The conversation drifted to various subjects as the wizards apparated into the city and made their way to what looked like a townhouse, reasonable for a young bachelor in the area. The building was of a more modern design, which he should have expected, even in the magical bit of Giza, but the exterior was the same sandy color the buildings there had always been, the windows a deep blue reminding him of lapis lazuli.

"This is where you've holed up the family?" the Unspeakable asked as though he did not believe it.

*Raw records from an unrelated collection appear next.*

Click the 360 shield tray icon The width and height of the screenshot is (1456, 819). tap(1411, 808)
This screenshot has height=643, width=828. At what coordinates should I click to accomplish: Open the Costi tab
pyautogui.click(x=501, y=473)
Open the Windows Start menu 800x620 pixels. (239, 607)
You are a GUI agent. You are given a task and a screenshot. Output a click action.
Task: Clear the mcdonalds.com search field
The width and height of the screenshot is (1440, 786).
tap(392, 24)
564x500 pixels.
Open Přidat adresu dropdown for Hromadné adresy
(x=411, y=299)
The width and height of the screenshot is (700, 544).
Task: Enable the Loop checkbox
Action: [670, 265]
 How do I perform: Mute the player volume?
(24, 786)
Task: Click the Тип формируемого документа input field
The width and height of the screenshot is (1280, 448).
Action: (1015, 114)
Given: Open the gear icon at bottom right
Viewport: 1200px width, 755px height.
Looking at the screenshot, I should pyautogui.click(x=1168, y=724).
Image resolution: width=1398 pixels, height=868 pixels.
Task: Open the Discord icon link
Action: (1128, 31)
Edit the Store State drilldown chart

In truth, he was perfectly familiar with charming the insides of buildings, it seemed a staple in architecture for longer than he cared to find out.

"We've been in tighter quarters."

"Haven't blown up the inside of the old homestead?" Bill shook his head.

"There are laws against it now, protecting the damn builders or the realtors or someone." he muttered, annoyed. "The older buildings are grandfathered in, which makes sense, they can't just change it back, but we have to extend the interior of our home the old fashioned way."

"Extending the exterior?"

Bill nodded darkly.

"Another reason I'm not going home any time soon- I've only been away just long enough to realize that the place looks ghastly."

Croaker turned to go, having no intent to follow the man into his crowded home.

"No need to rush with the mail, just pick out anything that looks like it might explain how the amulet worked." Didn't seem to have any special protections on it, now that I think about it. You'd think there'd be enchantments keeping it from being destroyed by anything except fiendfyre.

"I'll be looking for the explanation myself." he said to the turned back of the Department of Mysteries employee. "Don't try to tell me that's the only reason you're in Africa, though." the younger wizard gambled.

Ah, what the hell.

"I might be in the area looking into reports of unusual Erumpet activity down south of here."

"Unusual activity? I haven't heard of an Erumpet in months."

"Right on the money, Mr. Weasley. There are none left in Egypt, upper or lower. They've all gone and beaten a path southwest."

"No one noticed?" he asked, before realizing the answer was obvious. "Any idea why?"

"If I ever find out, I'll tell you."

Croaker disapparated, concealing his grin.